SMECTITE–CARBONATE–MICROBE INTERACTIONS IN THE CARBON CYCLE

Transformations between clay minerals, such as smectites or serpentines, and carbonate minerals play an important role in regulating Earth’s climate. Both types of minerals have also preserved fossil, isotopic and molecular records of Earth’s biosphere throughout geological time. There is an old and intimate connection between magnesium-rich clay minerals, carbonate minerals and microorganisms. Today, such interactions are best studied in alkaline lakes such as the Coorong Lakes, South Australia and the Cariboo Plateau Lakes, British Columbia, Canada. Here, authigenic stevensite [(M⁺_2x)(Mg_3-x☐_x)Si₄O₁₀(OH)₂⋅nH₂O] co-occurs with anhydrous magnesium-bearing carbonate minerals such as magnesite (MgCO₃) and very high magnesium calcite (VHMC, also known as protodolomite, Ca_0.5Mg_0.5CO₃). These lakes also host cyanobacteria-dominated microbial mats and some lakes support large populations of diatoms. We have conducted two sets of experiments to examine carbonation and silicification reactions in lacustrine environments. Our carbonation experiments were done using (1) filtered water and the microbial consortium from a lake in the Cariboo Plateau plus synthetic stevensite, (2) filtered water and microbes alone, and (3) filtered water and synthetic stevensite without the addition of microbes.

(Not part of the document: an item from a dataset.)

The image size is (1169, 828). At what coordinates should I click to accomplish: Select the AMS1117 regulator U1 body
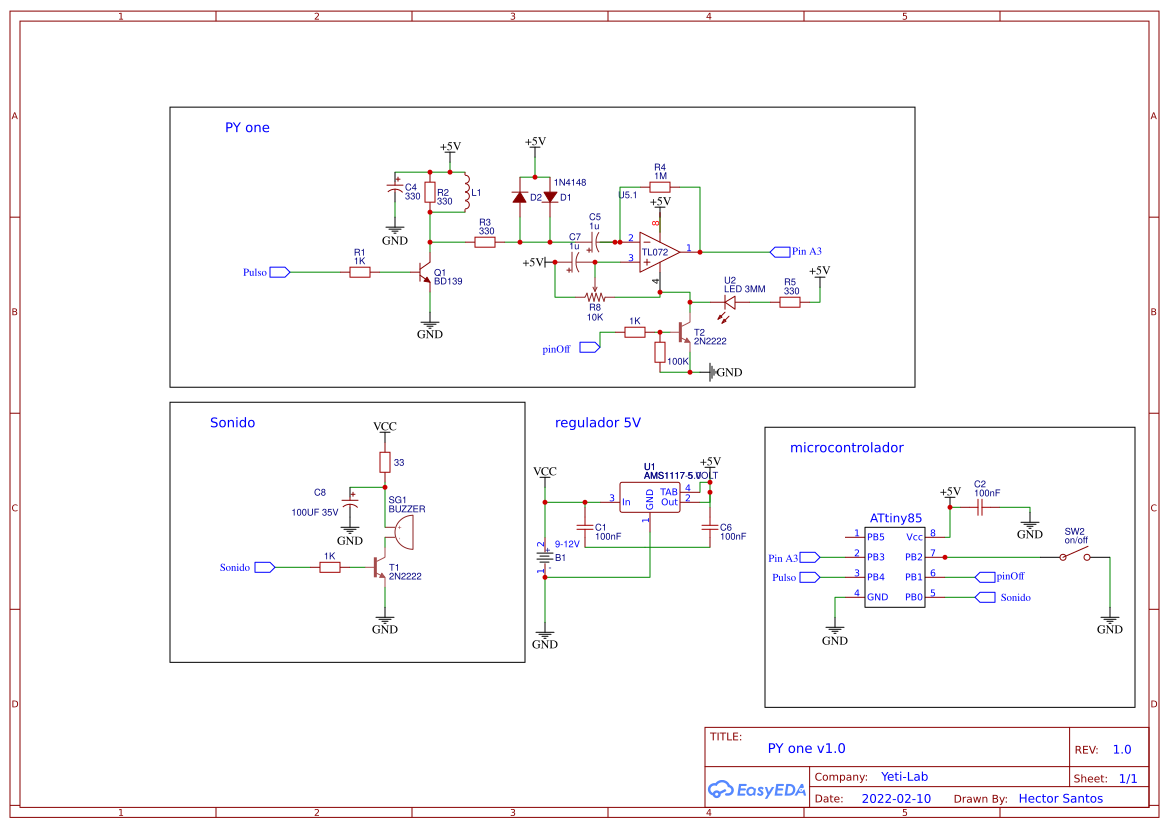pyautogui.click(x=649, y=497)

Our results show that carbonate minerals only form in the presence of microbes and that magnesium-bearing carbonate minerals can only form from stevensite where diatoms act as a sink for silica. Our silicification experiments were done using synthetic hydrated magnesium carbonate minerals in contact with glass, diatomaceous earth and quartz under water limited conditions. These experiments produced stevensite and all of the carbonate minerals were consumed within 7–18 months at temperatures between 23 and 75 ºC. Thus, carbonation of stevensite at Earth’s surface (which sequesters CO₂) requires a delicate geochemical and geomicrobial balance whereas silicification of magnesium carbonates to form stevensite (which releases CO₂) requires only contact with a source of silica and thin films of water. Our results highlight the need to understand how coupling amongst the Mg, Si and C cycles influences the long-term stability of mineral stores for CO₂ and the role of clay minerals in the climate system.